Tugas dan Latihan:
**A)** Menurut teks tentang ta’abbudi dan ta’aqquli, mengapa di dalam ibadah juga terkandung nilai rasional? Jelaskan dalam satu sampai tiga kalimat.
**B)** Sebutkan semua bentuk fi’il yang menjadi asal kata ta’aqquli dalam teks tentang ta’abbudi dan ta’aqquli.

Teks yang Disediakan:
+++

Memang secara rasio ada sebagian ibadah yang dapat
diketahui rahasia dan manfaatnya bagi manusia, seperti zakat, puasa. Jadi,
dalam ibadah terkandung juga nilai rasional walaupun dengan kadar yang lebih
kecil dibanding dengan nilai rasional pada
ta’aqquli. Dalam ibadah,
unsur
ta’abbudi lebih dominan dari unsur
ta’aqquli. Jelasnya,
dasar pelaksanaan ketentuan hukum dalam ibadah
mahdah, lebih sebagai
tuntutan ibadah semata (
li al-ta’abbud) tanpa harus bertolak dari
dimensi maknawi (
ta’aqqulat)nya.
Sedangkan
ta’aqquli berasal dari
fi’il
ta’aqqala- yata’aqqalu- ta’aqqulan, yang berarti sesuatu yang masuk akal
(rasional).

+++

Data yang Diberikan:
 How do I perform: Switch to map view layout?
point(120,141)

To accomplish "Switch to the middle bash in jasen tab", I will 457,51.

+++

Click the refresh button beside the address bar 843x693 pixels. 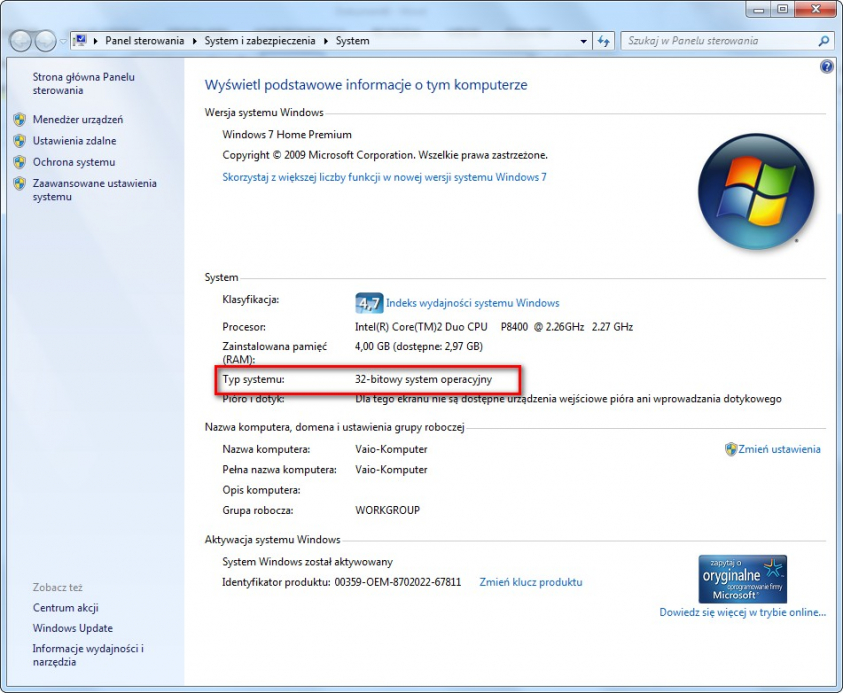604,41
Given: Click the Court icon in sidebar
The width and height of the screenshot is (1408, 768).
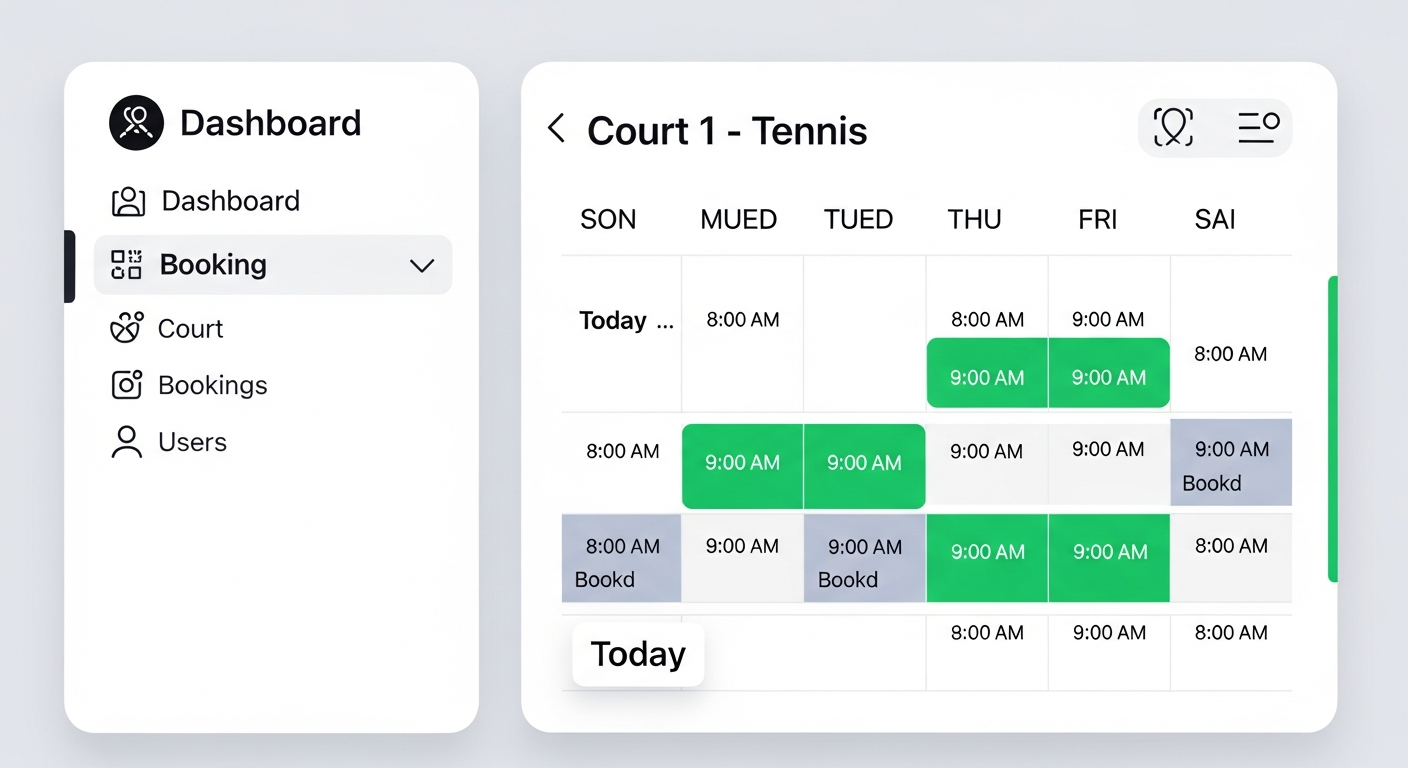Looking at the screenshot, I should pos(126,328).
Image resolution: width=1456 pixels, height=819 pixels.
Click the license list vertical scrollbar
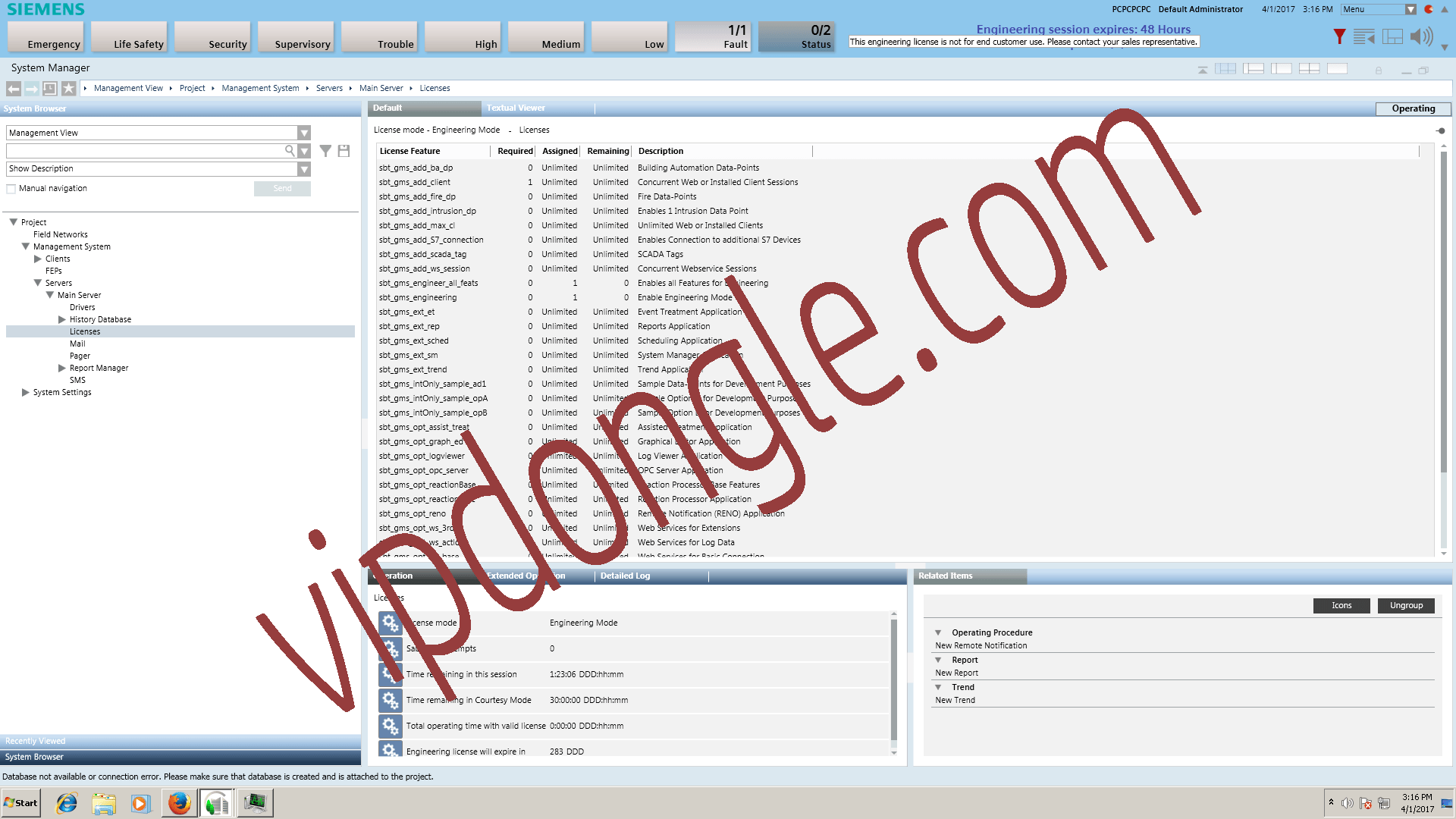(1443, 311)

+++

Jawaban:
**A)** Di dalam ibadah juga terkandung nilai rasional karena secara rasio sebagian ibadah dapat diketahui rahasia dan manfaatnya bagi manusia. Contohnya adalah zakat dan puasa.

**B)** ta’aqqala, yata’aqqalu, ta’aqqulan